We are entering the holiday trifecta: Thanksgiving, Christmas and New Year’s Day. You may be surprised to learn many experience greater anxiety and depression during the holidays. Harvard Health Publishing (HHP) recently made this profound observation: “Research (and common sense) suggests that one aspect of the Thanksgiving season can actually lift the spirits, and it's built right into the holiday— expressing gratitude.”
The HHP report observed grateful people are happier, healthier and better able to navigate life’s challenges. Being thankful helps us focus on our blessings instead of obsessing on our frustrations.
One leading researcher in the study of gratitude, psychologist Martin E. P. Seligman, of the University of Pennsylvania, tested the impact of several positive habits on 411 people. Each person was asked to write and personally deliver a letter of gratitude to someone. The results of this exercise demonstrated that grateful people are happier. In fact, the impact of this action was more profound than any of the other positive habits studied and the increase in happiness was measurable for a full month.
Researchers at the Wharton School at the University of Pennsylvania have discovered that managers who say “thank you” to their employees often find they are much more productive. The Harvard report observed, “Gratitude helps people refocus on what they have instead of what they lack.” This is key, because an attitude of gratitude is significant in predicting a person’s positive emotional outlook.
Another report, by Forbes on November 23, 2014, observed that gratitude: strengthens relationships, improves physical and psychological health, increases empathy while reducing aggression, and improves both self-esteem and sleep.
If that is not enough, a 2006 study in Behavior Research and Therapy shows Vietnam War Veterans who maintained a grateful attitude experienced lower rates of Post-Traumatic Stress Disorder.

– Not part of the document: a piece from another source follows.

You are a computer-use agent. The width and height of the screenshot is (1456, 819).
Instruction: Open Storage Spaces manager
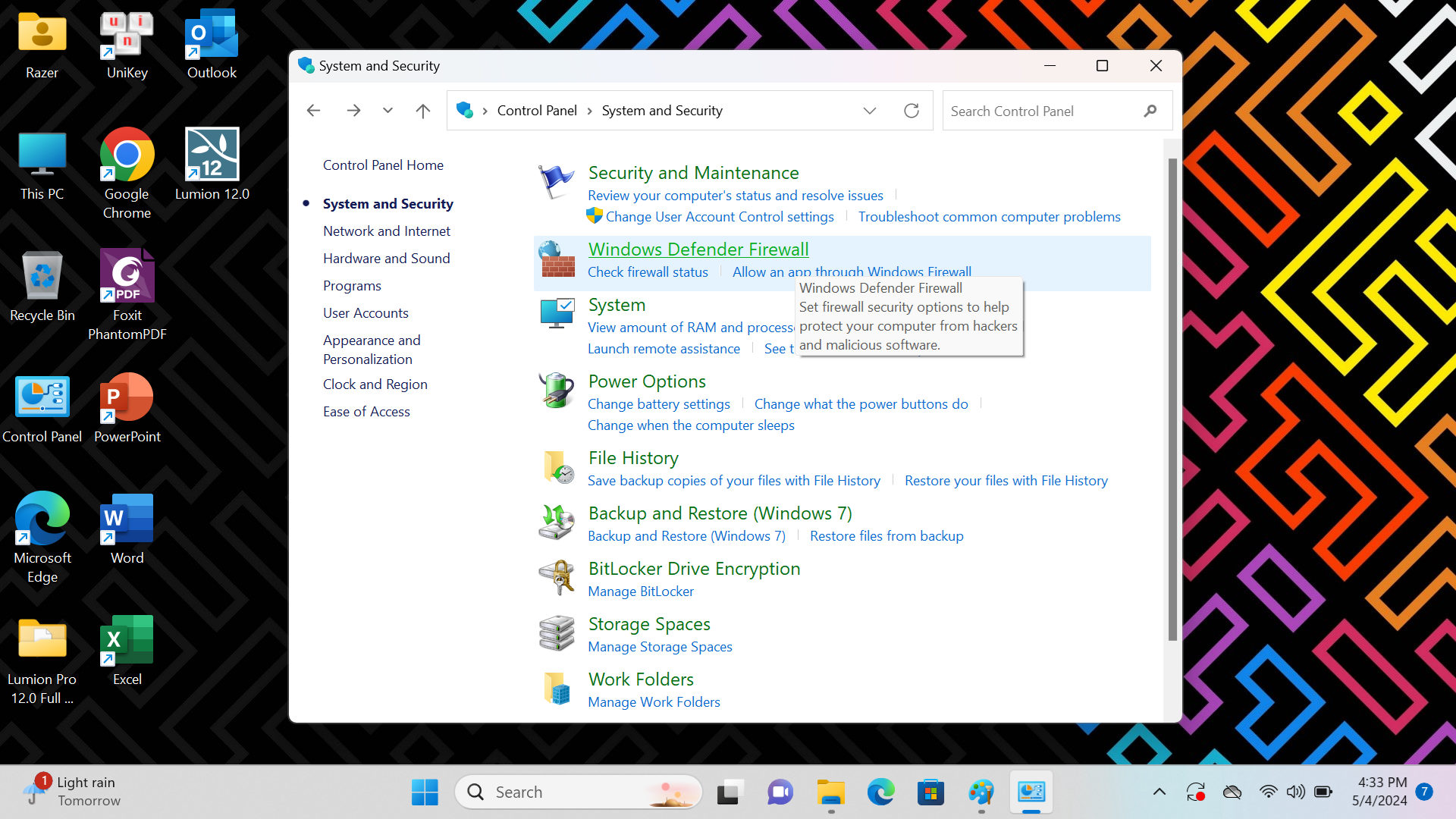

In addition, a 2003 study published in the Journal of Personality and Social Psychology reported gratitude was a major contributor in those who were most resilient after 9-11.
Long before any of these studies, the Apostle Paul wrote this to early believers, “…Fix your thoughts on what is true, and honorable, and right, and pure, and lovely, and admirable. Think about things that are excellent and worthy of praise.” (Philippians 4:8, NLT) Paul’s words remind us to focus on what is good. As we do this we will consistently be more thankful and less cranky.
Allow me to suggest that as you celebrate Thanksgiving this year you make an intentional effort to be grateful. Take a moment to jot a thank-you note to someone who has helped you. Make a list of your blessings. Amidst the traditional feasting and football, pause to express your gratitude to God for your amazing blessings. Not only will God be honored, but according to the experts, you will be happier, healthier and better prepared to live a more meaningful life.